Lessons learnt (Bottomline upfront)
- The Threat Actor (“TA”) gained initial access via a Remote Desktop Protocol (“RDP”) port directly exposed to the Internet.
- The TA signed in using valid credentials to an unused and unattended account.
- Lateral movement was possible due to a flat network with no access-control and due to very little defense mechanisms on endpoints. The movements included a mix of RDP and PsExec.
- The TA exfiltrated data to filesharing platform Mega.io.
- Defense mechanisms present on hosts were impaired and users were expelled.
- The TA spent less than 72 hours in the network between initial access and encryption.
The client operates several websites related to its commerce of luxury goods. Due to a design mistake, the server had two interfaces: one connected to the internal network and one connected to the outside network, bypassing the firewall. The local windows firewall was not enabled and, as a result, all the ports open on the machine were accessible from the whole internet, including WinRM, Netbios and RDP. The open ports visible from Shodan are shown in Figure 1.
The Threat Actor used the usual domain administrator DOMAIN\Administrator for this connection. This account was left unattended and unused, with a last password change more than 5 years before the incident happened
On one of the domain controllers, the Threat Actor enumerated the members of the “Domain Admins” domain group. Additionally, the Threat Actor ran two opensource hacking tools, Mimikatz and LaZagne, to dump and retrieve credentials from memory, registries, and applications.
The Threat Actor ran several network scans, using SoftPerfect’s Network Scanner.
The threat actor used Sysinternals’ PsExec and Microsoft RDP to move from one system to another.
Two methods were used: forcefully logging off users and disabling Windows Defender.
To logoff users, the threat actor ran a script called LOFF.BAT or LOFF1.BAT, shown in Figure 1. It iterates over the logged-in sessions and issues the corresponding “logoff” command. Interestingly, there is a comment in Russian and a code page change (“chcp”) to CP437 (US).

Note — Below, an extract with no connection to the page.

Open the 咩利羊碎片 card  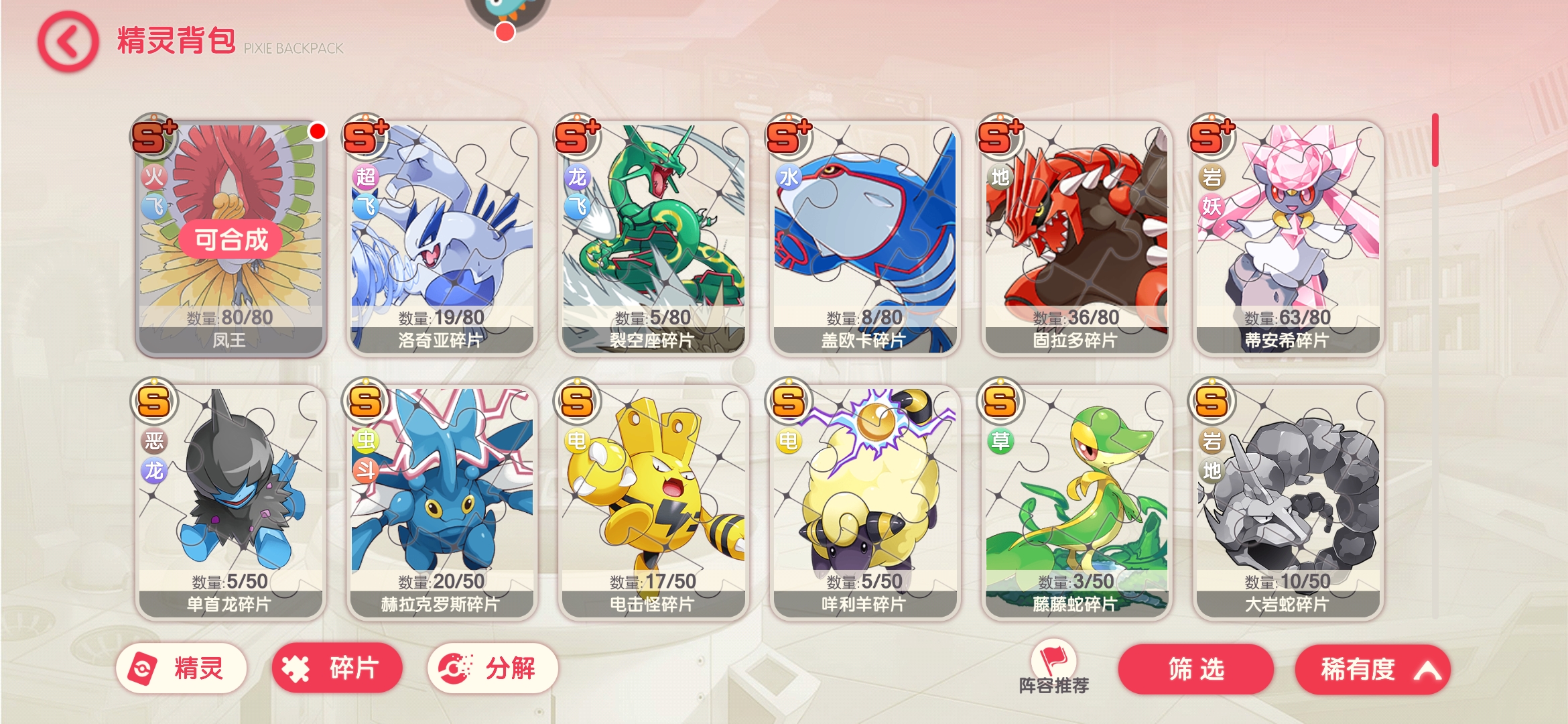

The second tool is called DefenderControl.exe and does just that: it disables Windows Defender.
Prior to exfiltration, the threat actor used a tool called WizTree64.exe. While the exact activities the TA performed with this tool are not known, it is presented as a “disk space optimizer” and can generate, among other, detailed lists of files.
The TA used the MegaSync tool to exfiltrate data to the Mega Cloud Storage. As the TA did not claim to have a blog on which breaches and leaked data is published, how the TA plans to leverage the data to pressure the victim into paying is unknown.
This ransomware is part of the Phobos ransomware family. It has a few built-in features to prevent recovery, such as disabling the startup recovery and deleting the shadow copies. It also creates an entry for itself to be started when Windows starts.
It is a “Ransomware-as-a-Service” (“RaaS”): any cybercriminal may, for a fee, generate an encryptor based on a minimal configuration. As such, it is almost impossible to attribute this attack to a specific or established TA.
During the encryption process, it drops two files, info.hta and info.txt, containing the same ransom note. This ransom note contains an email address to contact to negotiate the terms as opposed to a link to an onion site, further reinforcing the belief that the TA behind this attack is not one of the usual, more organized group.